This was her very first film,
so it was wild to see her.
But also, Martin Hewitt, you might remember,
he was in a few things.
I know he was in, like, Two Moon Junction,
and, God, a lot of television in the 90s.
I recognized his face as soon as I saw him.
I think he was in endless love.
Betsy Russell, who I think is,
she was in a bunch of stuff in the 80s
and a lot of television,
but she played a character named Jill on like most of the saw movies, I believe.
Anyway, I will recount the film as I remember before we get into the notes.
A group of teenagers has their high school prom up somewhere in the Pacific Northwest.
One of them has a very rich dad who agrees to let them use his private plane to fly to a resort on an island for the weekend.
But the weather is bad and the plane crashes on an island.
they have to then, you know, survive Robinson Crusoe style on the island,
but very quickly discover that it's a hideout for drug runners
who then discover that they're there and a game of cat and mouse ensues
where the drug runners are trying to kill them for some reason
and they're trying to escape.
It's got music.
And I think the most notable thing about the music
is it's by an artist named only as Hawk.
so I don't know who Hawk is
but
Hawk did the score
and it's a score
it has a note here that says
it contains one of the grosser kisses
of all time
I don't specifically remember
where that was in the movie
but be on alert for a really gross kiss
that movie starts at the prom
and I was reading some reviews of it
and a lot of the reviews reference
a monologue from the dorkiest character in the film.
And he's running around kind of harassing girls at the prom.
And apparently there was some sort of a voiceover of him talking about getting laid that was
really raunchy and gross.
And it seems most of the hate toward the film went to this monologue speech at the beginning.
And they said it was just like super out of character with the rest of the film and jarring.
and also really obnoxious and poorly done, I guess.
But it wasn't in the version I watched.
I watched it on Amazon.
I read about it.
Apparently there's two versions, one that doesn't have it,
one that does.
The runtimes are different.
The runtime that I watched was the same runtime
as the film that's supposed to have the voiceover,
but for whatever reason, my film did not have that voiceover.
So I guess I count myself lucky that I didn't have to hear that.
But if you've watched the film and you've heard the original
I guess intro voiceover.
Let me know how bad it was.
Send an email to Eric at jeffsboss.com.
As they're introducing the characters,
there's immediately a dude named Cowboy
who wants so badly to be Nicholas Cage.
He is so almost Nick Cage.
And this movie's what, 84?
And so this is around the time that I guess Cage
is doing like Valley Girl.
When did Valley Girl come out?
Yeah, Valley Girl Command in 83, so that makes sense.
Cowboy is the resident badass of the group.
He doesn't really like anybody else.
He's too cool for school.
He also, by the way, sounds like Nicholas Cage.
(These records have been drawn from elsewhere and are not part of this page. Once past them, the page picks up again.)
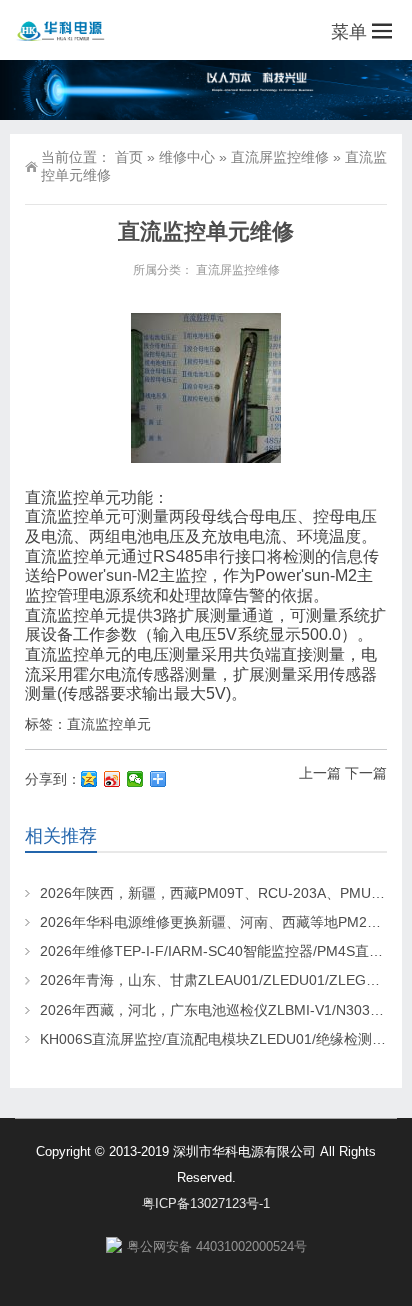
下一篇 (366, 773)
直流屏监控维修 (280, 157)
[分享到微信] (135, 779)
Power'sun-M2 (108, 575)
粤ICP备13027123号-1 (206, 1203)
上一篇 (320, 773)
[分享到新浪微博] (112, 779)
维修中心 (187, 157)
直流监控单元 (109, 724)
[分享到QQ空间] (89, 779)
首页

There's one nerd, one rebel, they form an uneasy alliance.
It's filmmaking 101, and this film does not shy away from being formulaic.
God, and let me tell you something, too.
There are some scenes in this film that fucking drag.
This is one of those movies where if it's, I think it's, let me see how many minutes it was.
This film is an hour and 18 minutes and it feels, it feels like about an hour and 45.
It's one of those films that just, they find a way 80 style to just drag out a scene.
Just, just, just brutalize you with it.
I think one of the worst scenes in the film that I would look out for, and it's also most of the movie, like I said, they crash, they pull themselves off the beach,
They go inland. They find a hollowed out house or shed or barn or some sort of a building. And in it, they find some old whiskey or vodka maybe. Yeah, I think it was vodka. And they party and they dance to music. And then I realized there's no music. They're dancing and listening. I mean, we're hearing music. But you look around and nobody's got a radio. I don't see, unless I was completely zoned out, I don't think there's any.
sorts of music and this scene goes on so fucking long like I was saying 80 style to this soundtrack
I think hawk must have done it and you're just like what are they dancing to though because they
can't hear what I'm hearing they don't have a transistor radio and even if they did they probably
wouldn't have the six D cell batteries it takes to run it and then I lived in the era of those things
those six D cell batteries aren't going to last a full song there's no way they're getting
through a six or seven minute montage so I reject that part of the film
but it is the excuse for them to get drunk and dance in their underwear for a very, very, very long time.
At this point, pretty much the drug dealers arrive and try to kill them and they run from the drug dealers
and cowboy kind of saves the day and they eventually defeat the drug dealers and some of them die
and some of them live and you know how it goes. I won't spoil all of that.
If that seems like not a lot to happen in an hour and 18 minutes, that's because it's not.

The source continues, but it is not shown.